Collected data
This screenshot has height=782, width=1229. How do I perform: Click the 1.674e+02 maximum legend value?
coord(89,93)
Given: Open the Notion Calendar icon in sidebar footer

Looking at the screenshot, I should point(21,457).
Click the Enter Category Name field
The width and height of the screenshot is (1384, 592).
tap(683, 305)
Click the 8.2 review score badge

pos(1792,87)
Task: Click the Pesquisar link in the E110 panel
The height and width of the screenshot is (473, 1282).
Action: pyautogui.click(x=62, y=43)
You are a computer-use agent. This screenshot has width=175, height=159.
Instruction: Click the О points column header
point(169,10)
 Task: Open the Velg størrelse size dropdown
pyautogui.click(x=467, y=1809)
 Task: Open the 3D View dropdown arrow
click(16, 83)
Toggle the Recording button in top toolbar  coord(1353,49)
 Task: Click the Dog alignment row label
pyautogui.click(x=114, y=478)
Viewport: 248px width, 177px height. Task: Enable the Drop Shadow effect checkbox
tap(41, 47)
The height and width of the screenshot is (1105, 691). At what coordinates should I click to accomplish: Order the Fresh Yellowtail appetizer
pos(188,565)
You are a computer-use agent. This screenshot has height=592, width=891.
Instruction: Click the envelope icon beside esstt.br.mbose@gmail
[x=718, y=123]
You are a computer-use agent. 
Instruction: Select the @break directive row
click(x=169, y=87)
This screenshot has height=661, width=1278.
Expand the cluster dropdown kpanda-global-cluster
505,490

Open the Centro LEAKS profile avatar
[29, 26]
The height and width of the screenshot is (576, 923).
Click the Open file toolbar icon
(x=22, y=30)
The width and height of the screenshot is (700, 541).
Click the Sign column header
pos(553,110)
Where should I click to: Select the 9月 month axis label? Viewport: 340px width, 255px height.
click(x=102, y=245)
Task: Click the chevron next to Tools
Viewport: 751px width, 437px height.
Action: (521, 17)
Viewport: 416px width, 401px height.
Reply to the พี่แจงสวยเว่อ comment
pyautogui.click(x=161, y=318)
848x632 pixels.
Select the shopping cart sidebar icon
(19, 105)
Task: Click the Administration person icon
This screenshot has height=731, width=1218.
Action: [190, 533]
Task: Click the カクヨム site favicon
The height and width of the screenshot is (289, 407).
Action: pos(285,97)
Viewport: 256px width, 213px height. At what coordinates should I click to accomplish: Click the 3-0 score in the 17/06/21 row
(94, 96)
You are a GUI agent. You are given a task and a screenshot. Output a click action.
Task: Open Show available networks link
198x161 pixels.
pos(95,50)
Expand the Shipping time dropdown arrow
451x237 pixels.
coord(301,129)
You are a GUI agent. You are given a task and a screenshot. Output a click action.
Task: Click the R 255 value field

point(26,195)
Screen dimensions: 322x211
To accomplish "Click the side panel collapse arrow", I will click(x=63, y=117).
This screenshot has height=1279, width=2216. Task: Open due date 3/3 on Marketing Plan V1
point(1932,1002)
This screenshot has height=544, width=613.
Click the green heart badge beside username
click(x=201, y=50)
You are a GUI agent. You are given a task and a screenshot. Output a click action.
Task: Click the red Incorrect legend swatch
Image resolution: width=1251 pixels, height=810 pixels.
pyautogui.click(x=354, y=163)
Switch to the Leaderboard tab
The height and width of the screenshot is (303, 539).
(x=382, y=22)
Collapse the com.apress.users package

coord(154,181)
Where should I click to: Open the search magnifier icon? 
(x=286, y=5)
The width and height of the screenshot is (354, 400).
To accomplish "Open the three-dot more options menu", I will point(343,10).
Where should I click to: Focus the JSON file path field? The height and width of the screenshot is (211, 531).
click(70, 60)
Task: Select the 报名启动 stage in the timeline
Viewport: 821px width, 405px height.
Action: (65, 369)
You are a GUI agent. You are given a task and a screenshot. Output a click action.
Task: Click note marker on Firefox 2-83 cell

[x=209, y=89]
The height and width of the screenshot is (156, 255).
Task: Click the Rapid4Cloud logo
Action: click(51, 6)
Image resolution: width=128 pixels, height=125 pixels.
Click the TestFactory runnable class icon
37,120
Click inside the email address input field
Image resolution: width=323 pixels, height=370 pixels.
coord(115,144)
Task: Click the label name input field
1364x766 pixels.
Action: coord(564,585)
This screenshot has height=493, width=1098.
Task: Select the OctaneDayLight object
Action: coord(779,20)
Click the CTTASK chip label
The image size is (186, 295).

(What you are asked to do)
The lines from the top of the data above down to the line containing "Click the Enter Category Name field" are to be copied exactly; no other line should appear.

(Solution to this task)
This screenshot has height=782, width=1229. How do I perform: Click the 1.674e+02 maximum legend value?
coord(89,93)
Given: Open the Notion Calendar icon in sidebar footer

Looking at the screenshot, I should point(21,457).
Click the Enter Category Name field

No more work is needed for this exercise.